The iRacing-on-TV concept has been popular with fans as they await the start – or resumption – of their favorite auto racing series.
"We were very pleased with the results of the first event and it’s a terrific starting point as we develop the World Wide Technology Raceway eSports League,’ said Chris Blair, WWTR’s Executive Vice President and General Manager. "The response from the racing community was amazing and to be able to watch the stars of so many racing series competing against each other at our virtual track shows you how our industry can pull together. While there have been other events in recent weeks, our race raised the bar by showcasing world champions. We fully engaged the best from the traditional motorsports world as well the top level of eSports racing."
The next WWTR eSports event will be fine-tuned to make it more enjoyable for participants and viewers alike.
"In the future, we are going to condense these professional all-star events so they aren’t as long and we’ll limit the starting field to hopefully lessen the amount of caution periods," Blair continued. "There’s some tremendous entertainment potential and we need to remain fluid as it evolves.
"We’ve been working for some time to dig deeper into eSports to broaden the appeal of racing to a younger audience. Our WWTR eSports League is developing multiple tiers of player options to include standard gaming consoles, such as X-Box, to the more advanced, PC-based racing programs such as iRacing. We want to offer a variety to develop young gamers into racers and then provide a ladder system to professional eSports."
Australian sports car driver Scott Andrews took on a stout field of professional stock car and open wheel drivers Sunday to claim victory in the Bommarito Automotive Group Throwback 500. The 2015 U.S. F1600 champion is sort of a sim racing veteran.

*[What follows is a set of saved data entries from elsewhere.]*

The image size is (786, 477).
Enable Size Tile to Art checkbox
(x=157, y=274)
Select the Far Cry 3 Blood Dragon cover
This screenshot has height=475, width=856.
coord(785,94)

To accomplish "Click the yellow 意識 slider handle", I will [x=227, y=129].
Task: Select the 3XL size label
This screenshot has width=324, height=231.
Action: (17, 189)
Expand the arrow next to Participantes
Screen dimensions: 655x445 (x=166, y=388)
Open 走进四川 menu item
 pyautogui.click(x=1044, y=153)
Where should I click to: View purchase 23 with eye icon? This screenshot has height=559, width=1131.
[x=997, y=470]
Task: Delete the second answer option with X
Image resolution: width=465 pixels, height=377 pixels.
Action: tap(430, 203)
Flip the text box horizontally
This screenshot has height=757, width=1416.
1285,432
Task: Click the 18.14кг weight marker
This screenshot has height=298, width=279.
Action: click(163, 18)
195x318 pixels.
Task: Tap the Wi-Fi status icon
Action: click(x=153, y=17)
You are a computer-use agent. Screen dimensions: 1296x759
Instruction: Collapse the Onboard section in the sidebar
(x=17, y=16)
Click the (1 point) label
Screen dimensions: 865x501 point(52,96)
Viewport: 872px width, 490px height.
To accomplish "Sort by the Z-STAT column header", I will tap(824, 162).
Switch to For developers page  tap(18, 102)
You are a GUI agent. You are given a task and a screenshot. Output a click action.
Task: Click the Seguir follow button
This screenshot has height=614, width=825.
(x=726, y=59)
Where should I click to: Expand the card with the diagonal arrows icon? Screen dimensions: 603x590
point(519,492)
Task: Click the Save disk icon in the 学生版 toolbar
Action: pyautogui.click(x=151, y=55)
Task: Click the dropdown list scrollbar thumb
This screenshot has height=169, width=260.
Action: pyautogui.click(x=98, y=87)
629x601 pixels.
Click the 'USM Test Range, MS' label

"I’ve been sim racing on and off for over a decade," said Andrews, who now is based in Miami. "I started in my later karting years, (jokingly) back when you could get by with a Logitech steering wheel. I moved to the U.S. eight years ago and have been racing sporadically, using friends’ equipment. I haven’t had my own (sim racing rig) until five days ago. Sim racing like this at home keeps you sharp."
Andrews was confident going into Sunday’s race against the likes of longtime iRacers Alexander Rossi, Ron Capps, Spencer Boyd, Ty Gibbs and Austin Blair.
"I knew I’d be competitive. It’s all about strategy, to be there at the end. I was stoked to make that late-race pass and I was very satisfied and happy to get the win."
Bommarito Automotive Group Throwback 500 (iRacing) official finish: 1. Scott Andrews, 2. Ryan Gavel, 3. Conor Daly, 4. Simon Sikes, 5. Chad Frankenfield, 6. James Davison, 7. Vincent Isabella, 8. Jacob Abel, 9. Damien Leininger, 10. Austin Blair, 11. John Poole III, 12. Josh Bilicki, 13. Carson Hocevar, 14. Austin Wayne Self, 15. Shawn Langdon, 16. Ty Gibbs, 17. Graham Rahal, 18. Colton Herta, 19. Alexander Rossi, 20. Colin Mullan, 21. Mark Rebilas, 22. Jordan Anderson, 23. Cabot Bigham, 24. Braden Eves, 25. Daltyn England, 26. Santino Ferrucci, 27. Garrett Smithley, 28. Robert Megennis, 29. Ron Capps, 30. Tim Doyle, 31. Tyler Ankrum, Gabby Chaves, 33. Stefan Wilson.